**Try it**
Restate the full set of records exactly, without adding or dropping a word.

Collected data:
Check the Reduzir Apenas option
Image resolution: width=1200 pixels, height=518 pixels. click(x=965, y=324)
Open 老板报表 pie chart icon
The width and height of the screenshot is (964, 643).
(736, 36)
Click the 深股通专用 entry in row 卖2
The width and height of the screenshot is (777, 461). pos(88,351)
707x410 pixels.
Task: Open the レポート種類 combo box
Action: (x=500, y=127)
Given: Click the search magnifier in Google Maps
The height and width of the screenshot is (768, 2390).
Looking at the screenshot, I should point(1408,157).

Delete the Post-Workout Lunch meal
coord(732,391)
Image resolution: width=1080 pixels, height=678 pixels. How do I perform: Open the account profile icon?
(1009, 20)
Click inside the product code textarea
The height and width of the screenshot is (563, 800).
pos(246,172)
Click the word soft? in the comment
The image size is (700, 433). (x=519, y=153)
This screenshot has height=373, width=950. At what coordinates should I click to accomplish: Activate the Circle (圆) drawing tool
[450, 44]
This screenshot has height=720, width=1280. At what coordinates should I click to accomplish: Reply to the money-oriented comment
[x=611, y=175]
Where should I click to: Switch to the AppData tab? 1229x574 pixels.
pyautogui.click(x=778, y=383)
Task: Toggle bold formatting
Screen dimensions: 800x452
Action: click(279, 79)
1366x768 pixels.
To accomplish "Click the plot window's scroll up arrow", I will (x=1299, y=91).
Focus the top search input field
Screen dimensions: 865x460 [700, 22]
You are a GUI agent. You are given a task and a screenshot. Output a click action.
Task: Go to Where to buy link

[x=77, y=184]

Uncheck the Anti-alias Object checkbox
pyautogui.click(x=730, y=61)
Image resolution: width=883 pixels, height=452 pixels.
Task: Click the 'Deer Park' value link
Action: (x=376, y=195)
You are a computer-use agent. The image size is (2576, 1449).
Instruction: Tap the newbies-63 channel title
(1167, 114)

**Response to the task**
Check the Reduzir Apenas option
Image resolution: width=1200 pixels, height=518 pixels. click(x=965, y=324)
Open 老板报表 pie chart icon
The width and height of the screenshot is (964, 643).
(736, 36)
Click the 深股通专用 entry in row 卖2
The width and height of the screenshot is (777, 461). pos(88,351)
707x410 pixels.
Task: Open the レポート種類 combo box
Action: (x=500, y=127)
Given: Click the search magnifier in Google Maps
The height and width of the screenshot is (768, 2390).
Looking at the screenshot, I should point(1408,157).

Delete the Post-Workout Lunch meal
coord(732,391)
Image resolution: width=1080 pixels, height=678 pixels. How do I perform: Open the account profile icon?
(1009, 20)
Click inside the product code textarea
The height and width of the screenshot is (563, 800).
pos(246,172)
Click the word soft? in the comment
The image size is (700, 433). (x=519, y=153)
This screenshot has height=373, width=950. At what coordinates should I click to accomplish: Activate the Circle (圆) drawing tool
[450, 44]
This screenshot has height=720, width=1280. At what coordinates should I click to accomplish: Reply to the money-oriented comment
[x=611, y=175]
Where should I click to: Switch to the AppData tab? 1229x574 pixels.
pyautogui.click(x=778, y=383)
Task: Toggle bold formatting
Screen dimensions: 800x452
Action: click(279, 79)
1366x768 pixels.
To accomplish "Click the plot window's scroll up arrow", I will (x=1299, y=91).
Focus the top search input field
Screen dimensions: 865x460 [700, 22]
You are a GUI agent. You are given a task and a screenshot. Output a click action.
Task: Go to Where to buy link

[x=77, y=184]

Uncheck the Anti-alias Object checkbox
pyautogui.click(x=730, y=61)
Image resolution: width=883 pixels, height=452 pixels.
Task: Click the 'Deer Park' value link
Action: (x=376, y=195)
You are a computer-use agent. The image size is (2576, 1449).
Instruction: Tap the newbies-63 channel title
(1167, 114)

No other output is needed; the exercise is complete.